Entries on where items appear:

__________________________________________________

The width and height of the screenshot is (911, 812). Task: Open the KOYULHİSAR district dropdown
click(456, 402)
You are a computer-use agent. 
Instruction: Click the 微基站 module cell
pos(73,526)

__________________________________________________

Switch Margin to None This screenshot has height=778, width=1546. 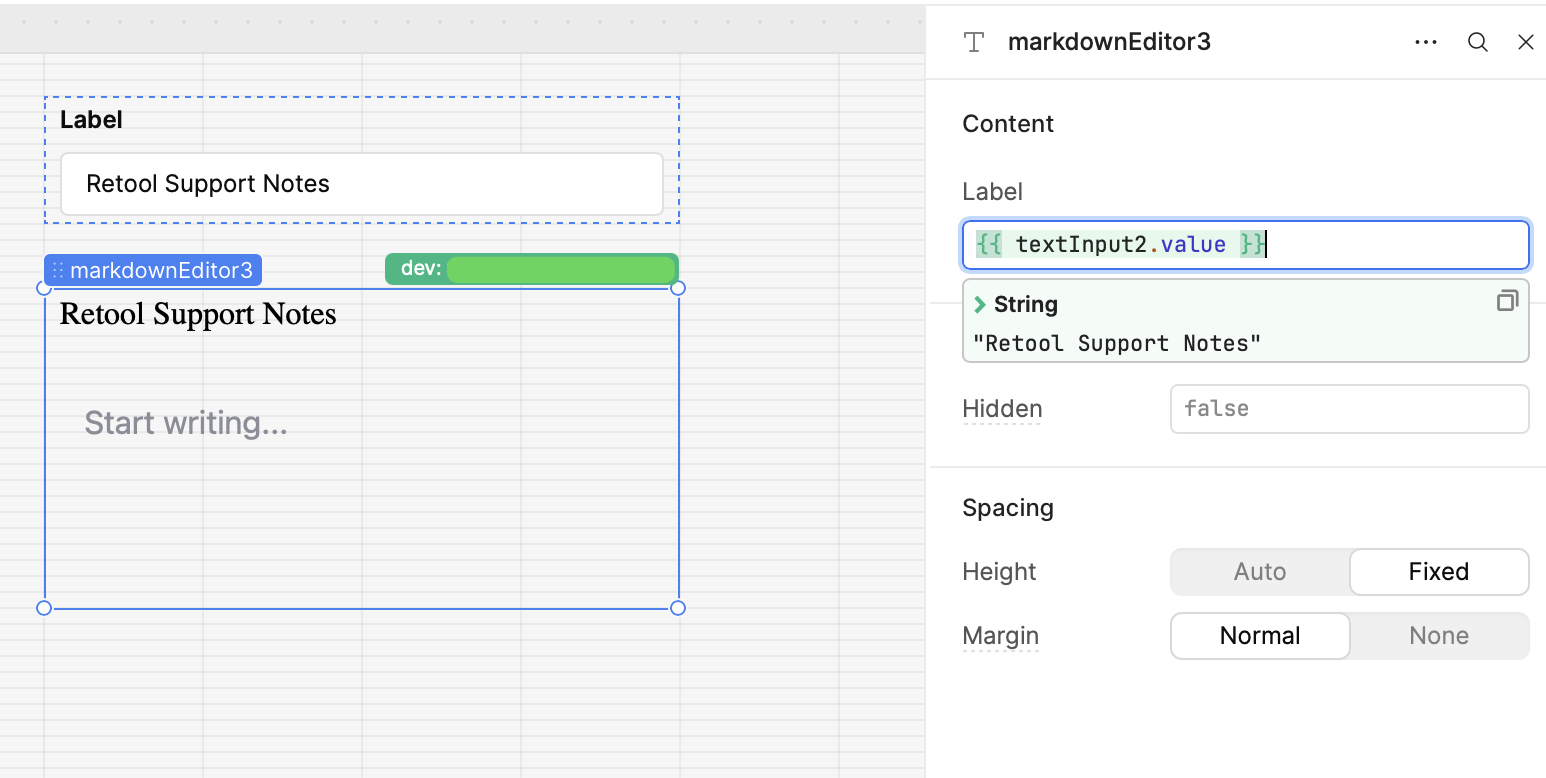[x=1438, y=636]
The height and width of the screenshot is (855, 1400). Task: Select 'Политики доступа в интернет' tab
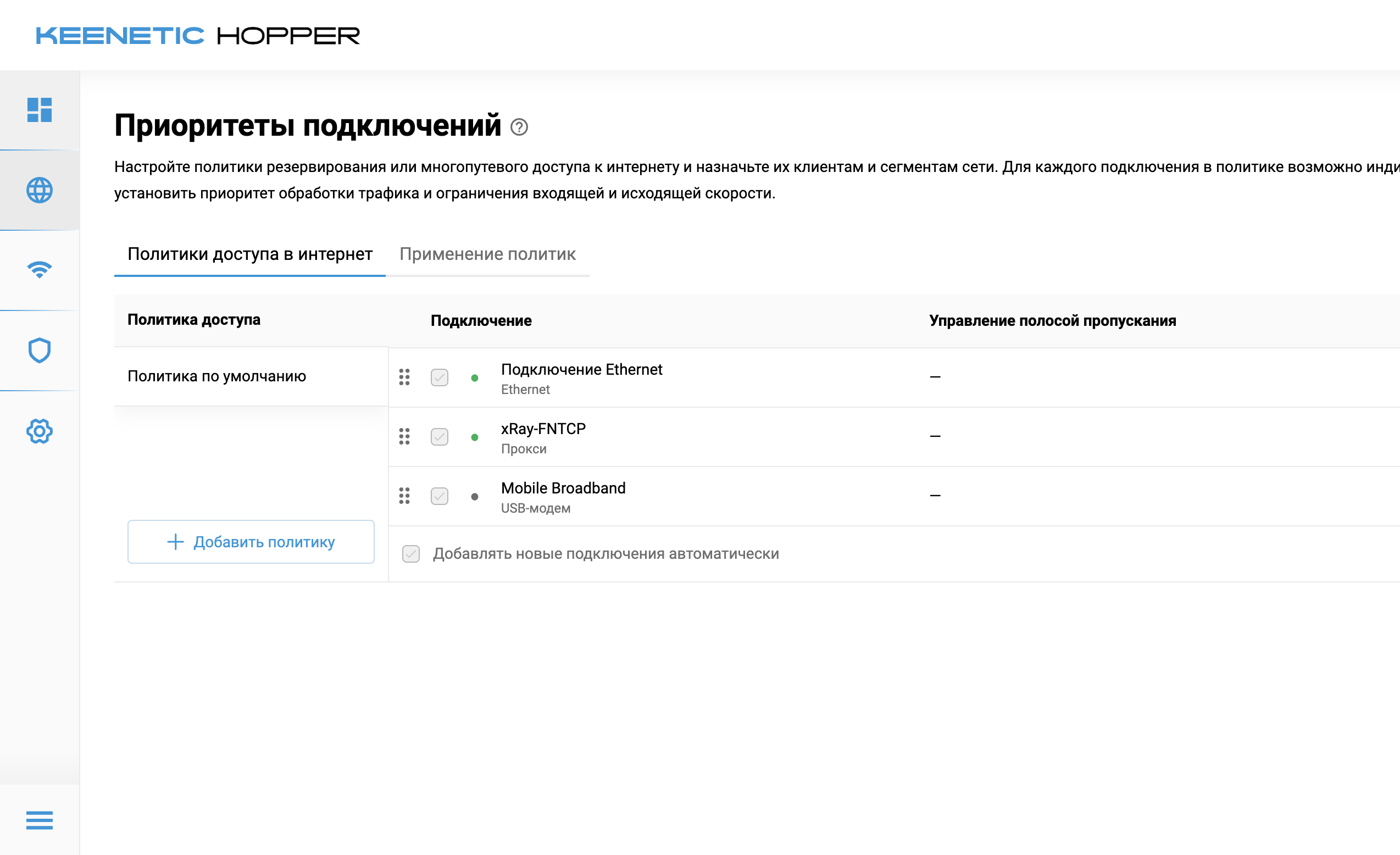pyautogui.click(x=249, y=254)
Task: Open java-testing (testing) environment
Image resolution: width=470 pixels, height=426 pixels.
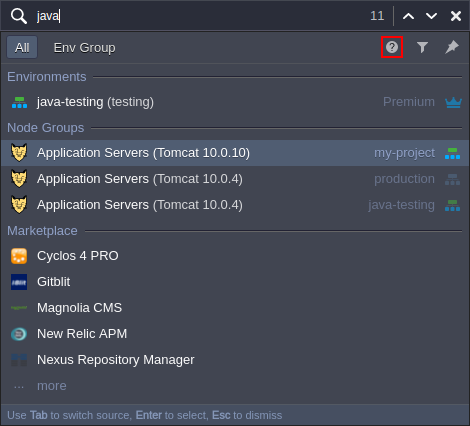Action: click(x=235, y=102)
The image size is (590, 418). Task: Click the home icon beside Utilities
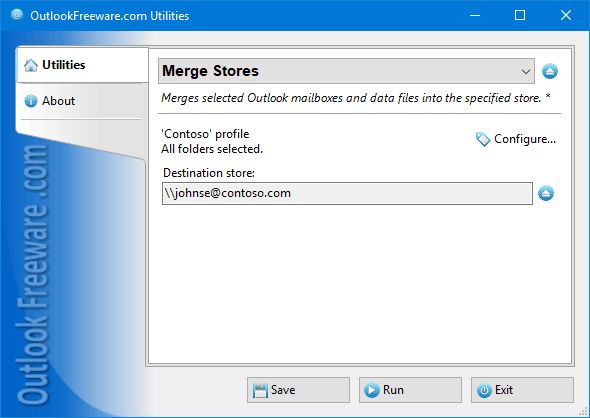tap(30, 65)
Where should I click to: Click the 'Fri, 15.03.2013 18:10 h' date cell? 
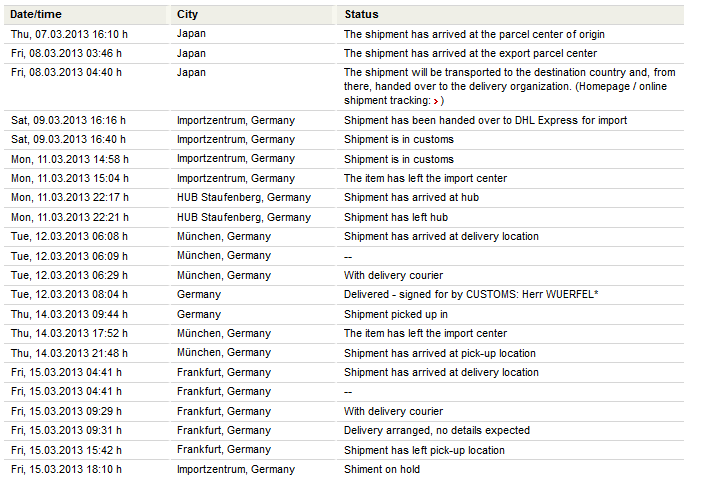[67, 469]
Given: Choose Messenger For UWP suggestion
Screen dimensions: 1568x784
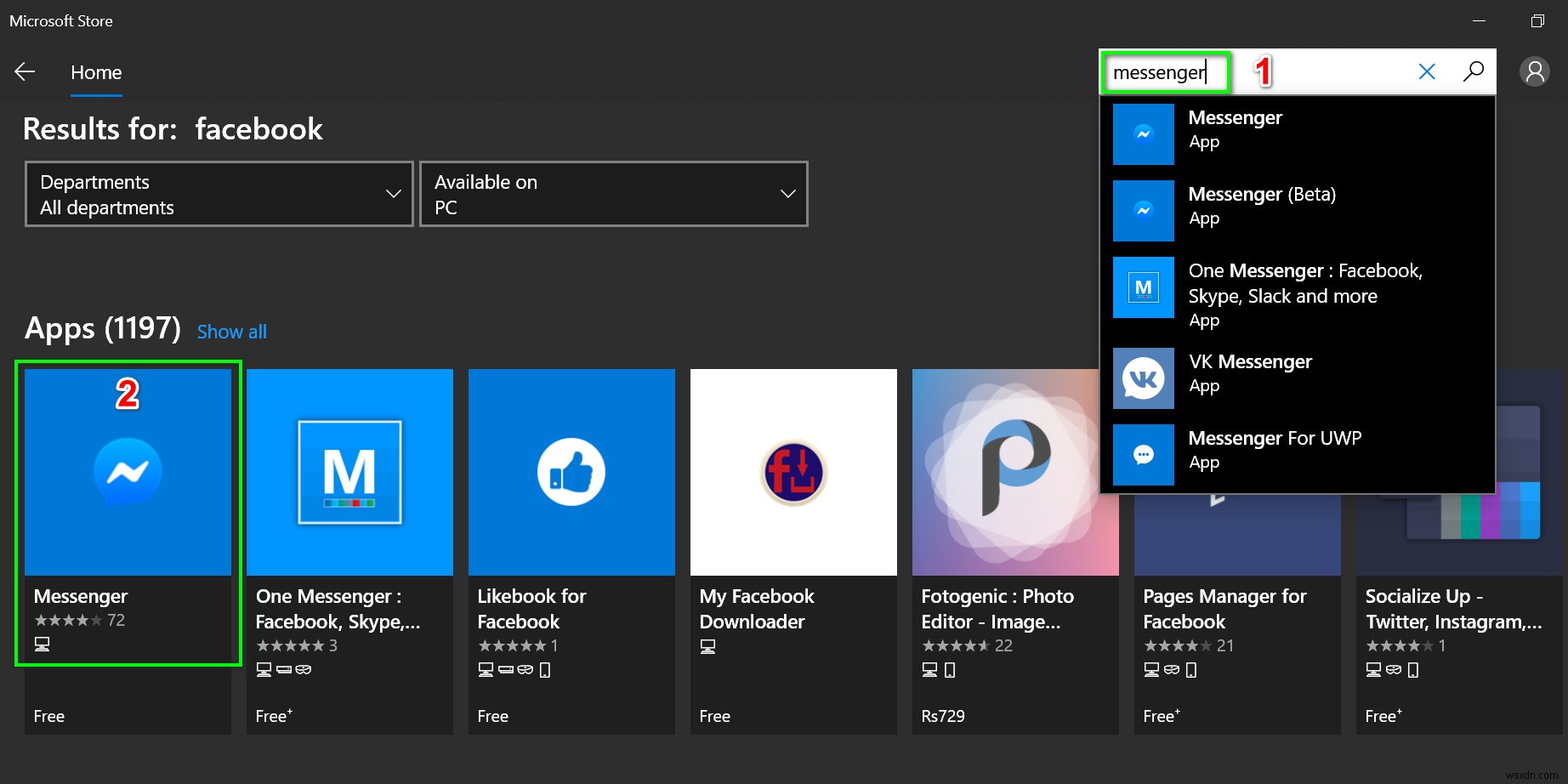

__________________________________________________

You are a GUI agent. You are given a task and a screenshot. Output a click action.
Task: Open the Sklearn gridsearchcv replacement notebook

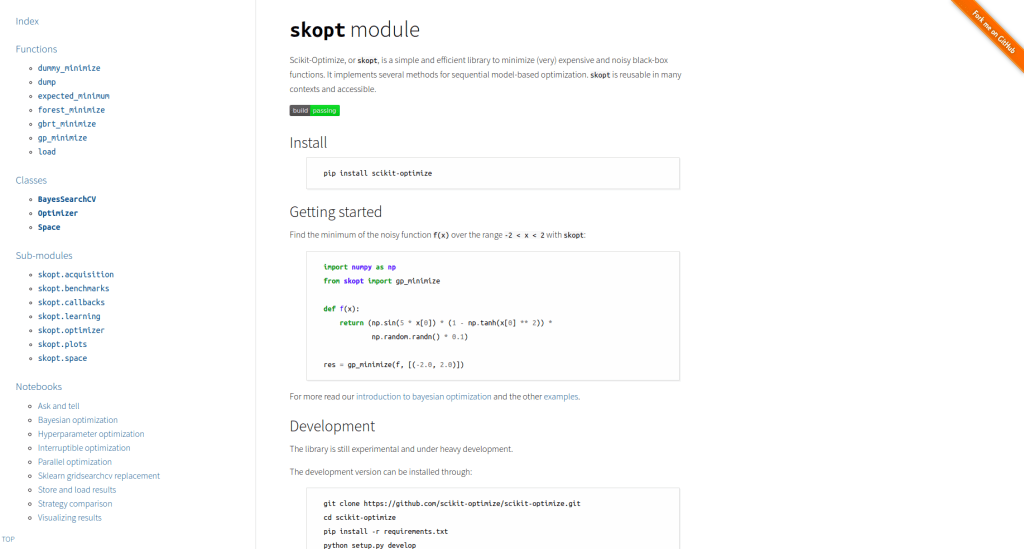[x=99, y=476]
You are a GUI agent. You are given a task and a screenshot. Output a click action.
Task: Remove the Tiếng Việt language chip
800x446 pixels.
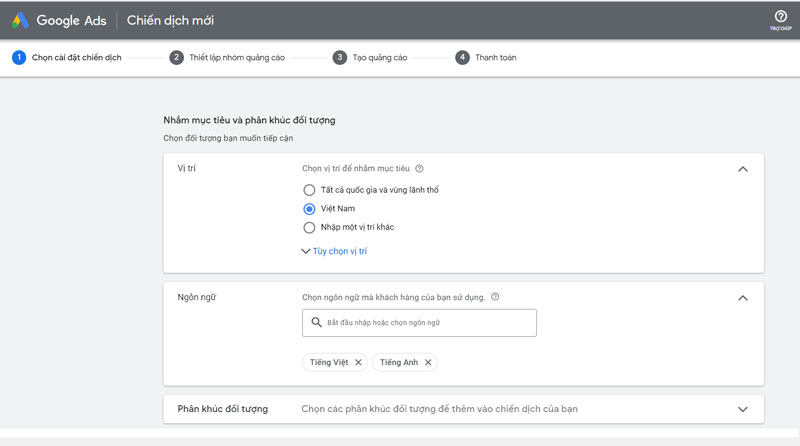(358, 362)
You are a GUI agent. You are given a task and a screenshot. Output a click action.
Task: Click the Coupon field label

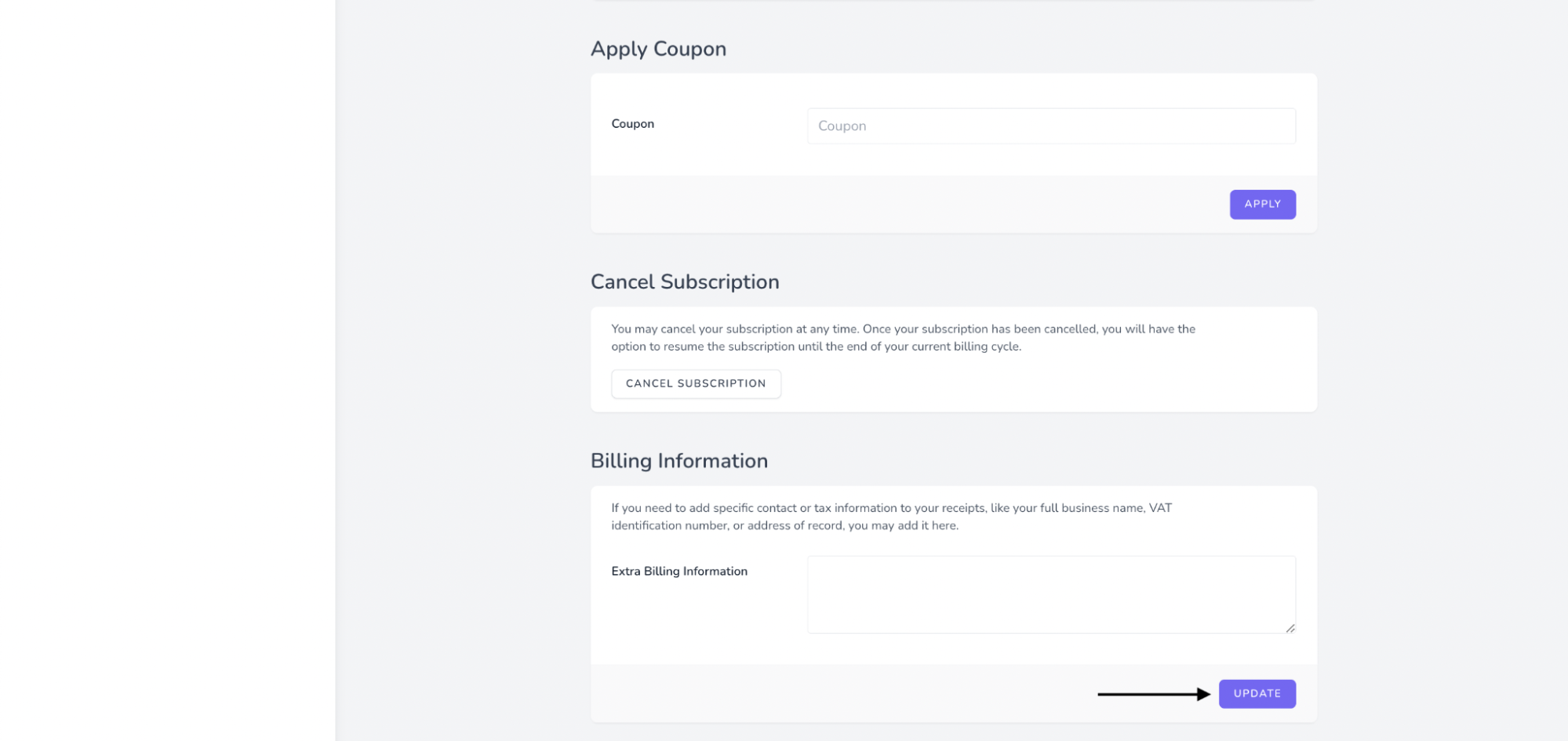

__________________________________________________

Exercise objective. Reproduce the lines starting at the one that contains "Where should I" and ending at the one that contains "Screen dimensions: 1568x784". Leave the pictures out.

The output.
Where should I click to: Click the 'Fri, 15.03.2013 18:10 h' date cell? 
[67, 469]
Given: Choose Messenger For UWP suggestion
Screen dimensions: 1568x784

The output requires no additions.